Activation of 5' adenosine monophosphate-activated protein kinase (AMPK) stimulates production of the gaseous mediators nitric oxide (NO) and carbon monoxide (CO), which are involved in mucosal defense and gastroprotection. As AMPK itself has gastroprotective effects against several gastric ulcer etiologies, in the present study, we aimed to elucidate whether AMPK may also prevent ethanol-induced injury and play a key role in the associated gastroprotection mediated by hydrogen sulfide (H2S), NO, and CO. Mice were pretreated with AICAR (20 mg/kg, an AMPK activator) alone or with 50% ethanol.
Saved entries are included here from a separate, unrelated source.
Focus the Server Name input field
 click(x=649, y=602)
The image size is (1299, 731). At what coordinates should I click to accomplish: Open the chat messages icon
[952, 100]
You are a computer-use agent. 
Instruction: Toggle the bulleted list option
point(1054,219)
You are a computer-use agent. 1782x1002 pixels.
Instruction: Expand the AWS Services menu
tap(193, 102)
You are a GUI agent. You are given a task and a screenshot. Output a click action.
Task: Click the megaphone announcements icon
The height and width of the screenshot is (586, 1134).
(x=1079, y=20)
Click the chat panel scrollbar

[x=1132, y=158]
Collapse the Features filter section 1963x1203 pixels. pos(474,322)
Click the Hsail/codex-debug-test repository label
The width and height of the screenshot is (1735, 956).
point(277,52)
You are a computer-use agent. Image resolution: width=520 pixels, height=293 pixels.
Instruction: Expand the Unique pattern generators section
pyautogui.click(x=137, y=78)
Other groups were pretreated with respective gaseous mediator inhibitors PAG, l-NAME, or ZnPP IX 30 min prior to AICAR, or with gaseous mediator donors NaHS, Lawesson's reagent and l-cysteine (H2S), SNP, l-Arginine (NO), Hemin, or CORM-2 (CO) 30 min prior to ethanol with or without compound C (10 mg/kg, a non-selective AMPK inhibitor). H2S, nitrate/nitrite (NO3-/NO2-), bilirubin levels, GSH and MDA concentration were evaluated in the gastric mucosa. The gastric mucosa was also collected for histopathological analysis and AMPK expression assessment by immunohistochemistry. Pretreatment with AICAR attenuated the ethanol-induced injury and increased H2S and bilirubin levels but not NO3-/NO2- levels in the gastric mucosa. In addition, inhibition of H2S, NO, or CO synthesis exacerbated the ethanol-induced gastric damage and inhibited the gastroprotection by AICAR. Pretreatment with compound C reversed the gastroprotective effect of NaHS, Lawesson's reagent, l-cysteine, SNP, l-Arginine, CORM-2, or Hemin. Compound C also reversed the effect of NaHS on H2S production, SNP on NO3-/NO2- levels, and Hemin on bilirubin levels. Immunohistochemistry revealed that AMPK is present at basal levels mainly in the gastric mucosa cells, and was increased by pretreatment with NaHS, SNP, and CORM-2. In conclusion, our findings indicate that AMPK activation exerts gastroprotection against ethanol-induced gastric damage and mutually interacts with H2S, NO, or CO to facilitate this process.